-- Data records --
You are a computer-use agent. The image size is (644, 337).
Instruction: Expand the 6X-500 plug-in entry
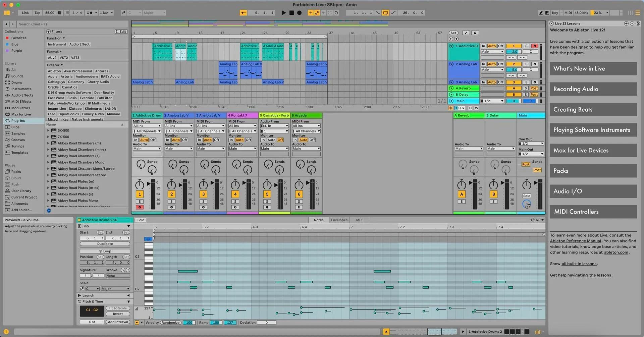click(48, 130)
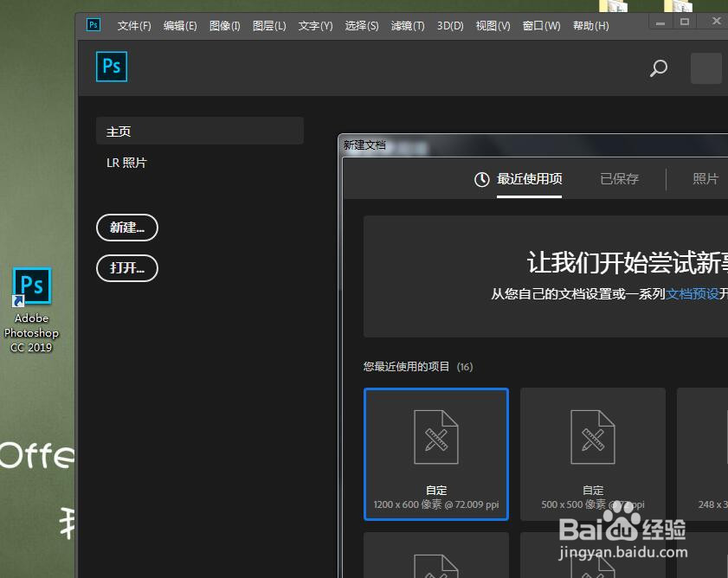The width and height of the screenshot is (728, 578).
Task: Switch to the 已保存 tab
Action: tap(619, 178)
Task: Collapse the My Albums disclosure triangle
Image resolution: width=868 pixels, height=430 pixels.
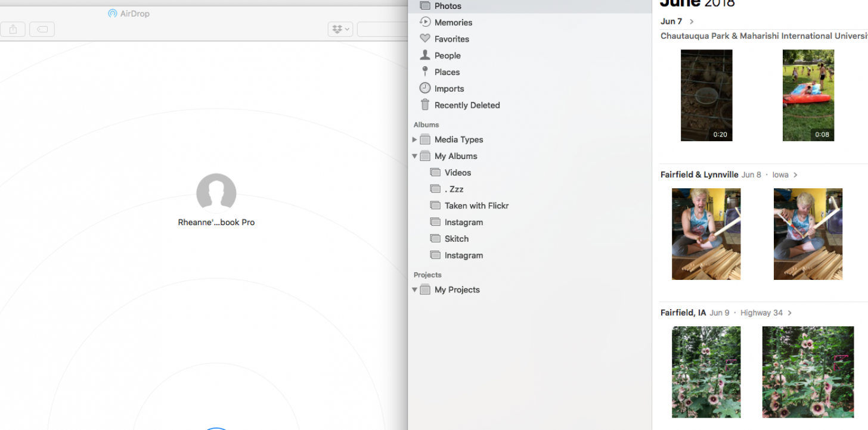Action: coord(415,157)
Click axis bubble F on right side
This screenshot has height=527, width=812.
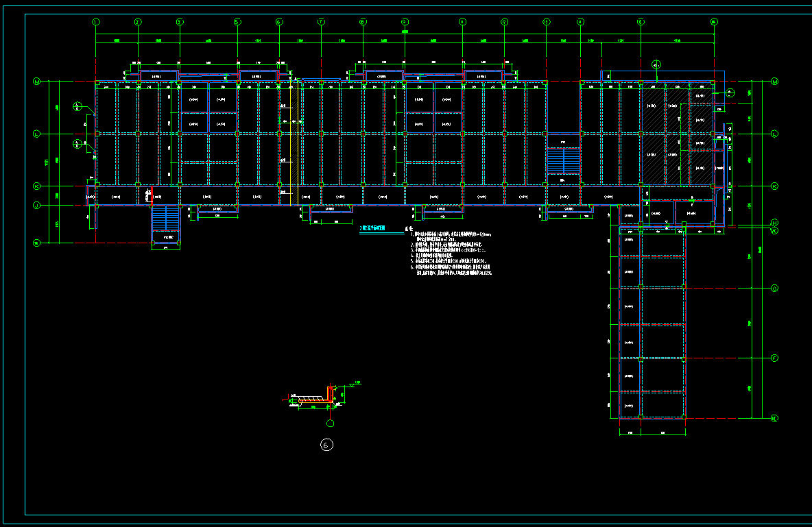pyautogui.click(x=774, y=358)
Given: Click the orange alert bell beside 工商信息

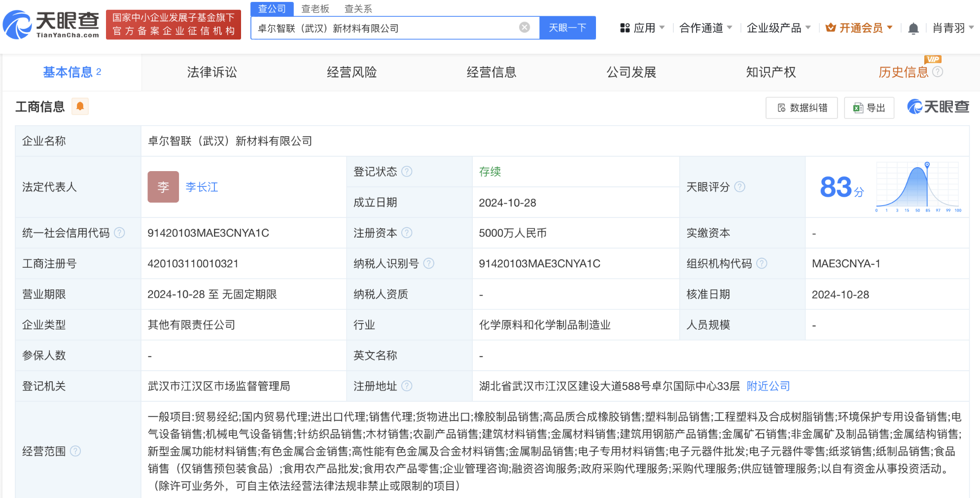Looking at the screenshot, I should click(x=80, y=107).
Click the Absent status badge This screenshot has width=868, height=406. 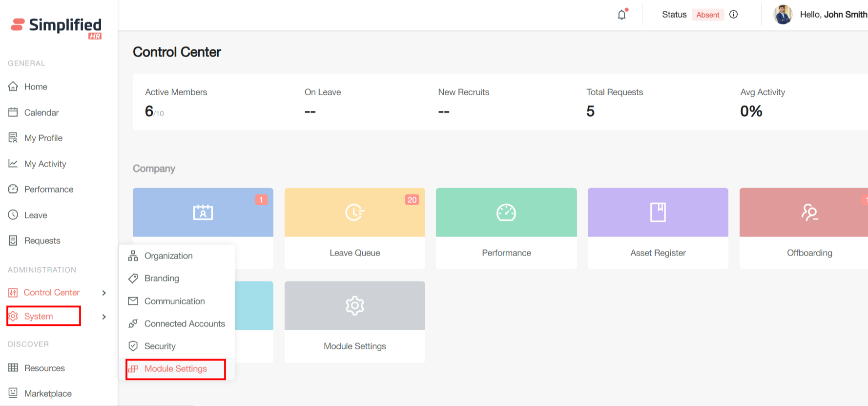point(707,15)
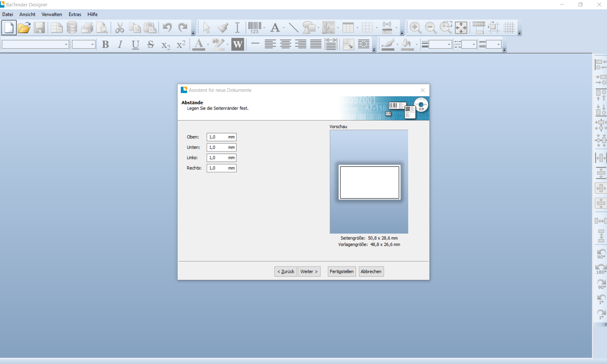Click the print icon in toolbar
The image size is (607, 364).
point(87,28)
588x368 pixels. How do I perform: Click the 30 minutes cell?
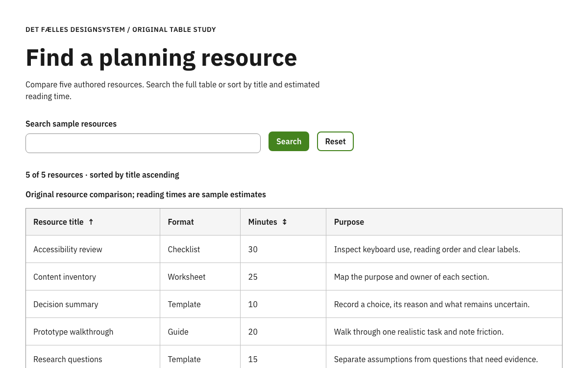click(x=283, y=249)
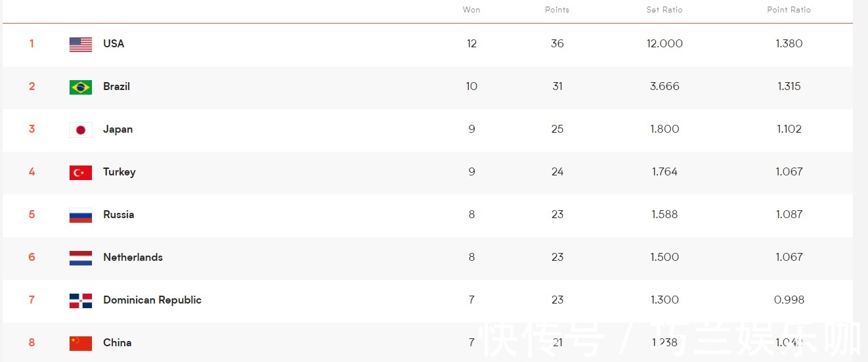Image resolution: width=868 pixels, height=362 pixels.
Task: Select Turkey's set ratio value 1.764
Action: pos(664,171)
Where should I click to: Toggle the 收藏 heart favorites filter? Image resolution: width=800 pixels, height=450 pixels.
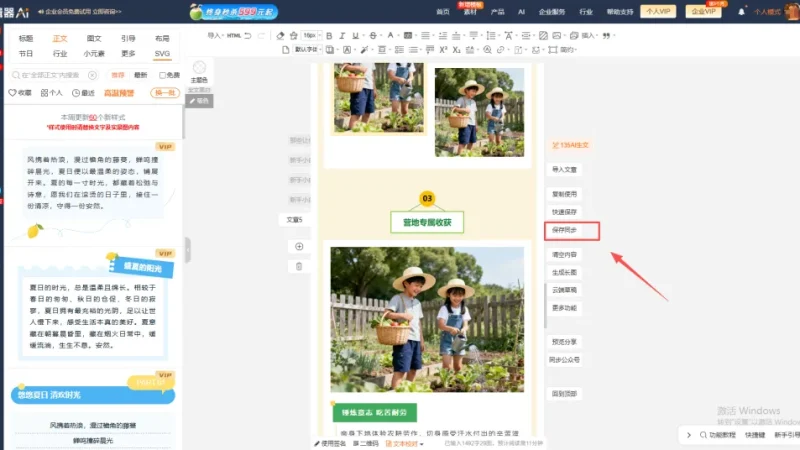tap(20, 93)
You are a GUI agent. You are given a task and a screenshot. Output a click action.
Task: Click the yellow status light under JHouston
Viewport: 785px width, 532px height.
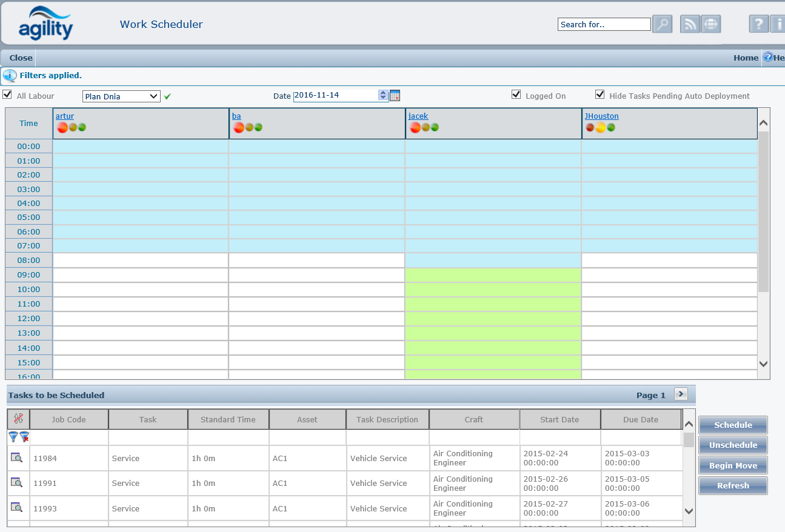[600, 127]
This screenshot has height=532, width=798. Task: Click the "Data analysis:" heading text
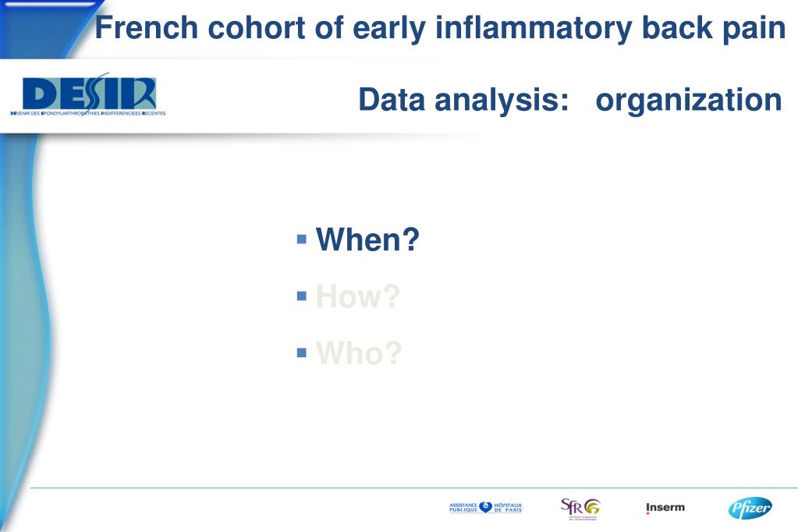(463, 99)
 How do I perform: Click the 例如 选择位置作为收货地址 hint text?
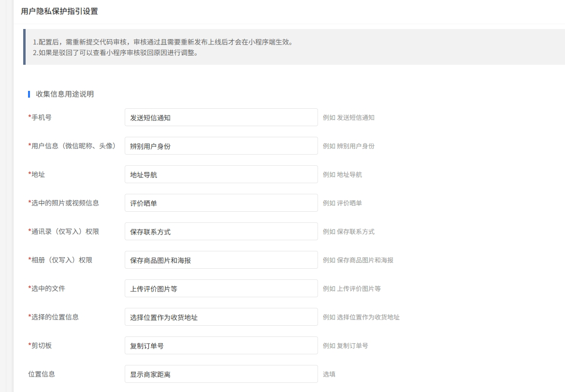point(361,318)
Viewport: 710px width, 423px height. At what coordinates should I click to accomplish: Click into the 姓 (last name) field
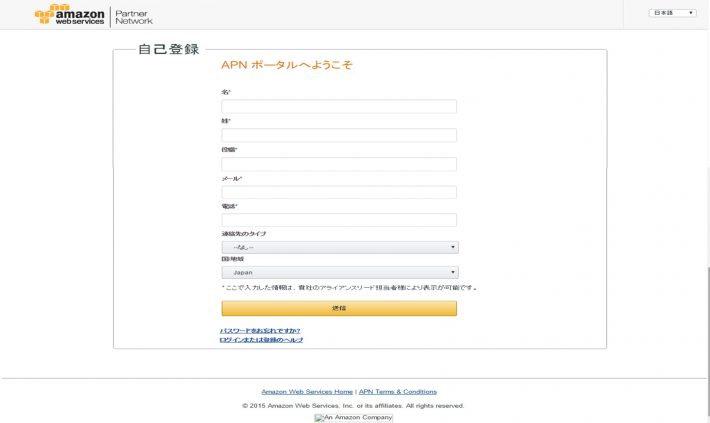[x=339, y=135]
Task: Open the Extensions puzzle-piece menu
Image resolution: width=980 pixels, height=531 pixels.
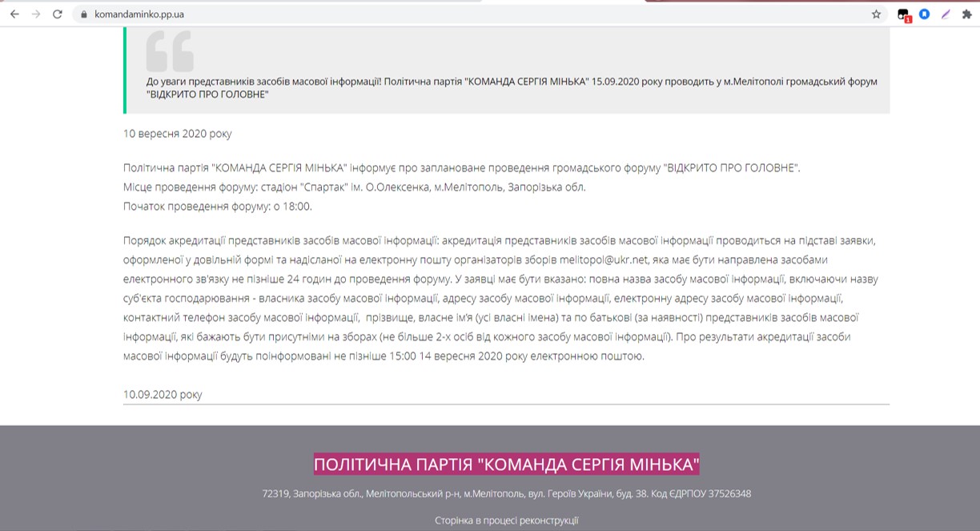Action: point(966,14)
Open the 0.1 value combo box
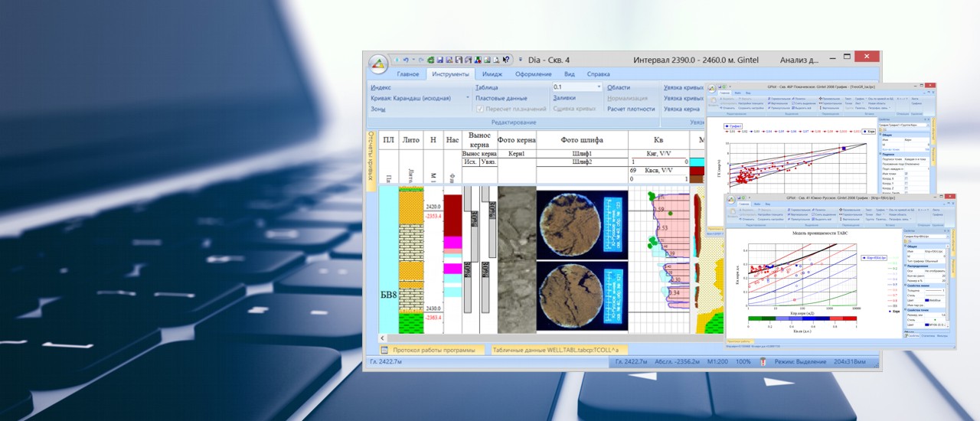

-- Directions for this task --
Filtering the entries above by the word "Open", copy each line that matches.

-- Task answer --
Task: Open the Extensions puzzle-piece menu
Open the 0.1 value combo box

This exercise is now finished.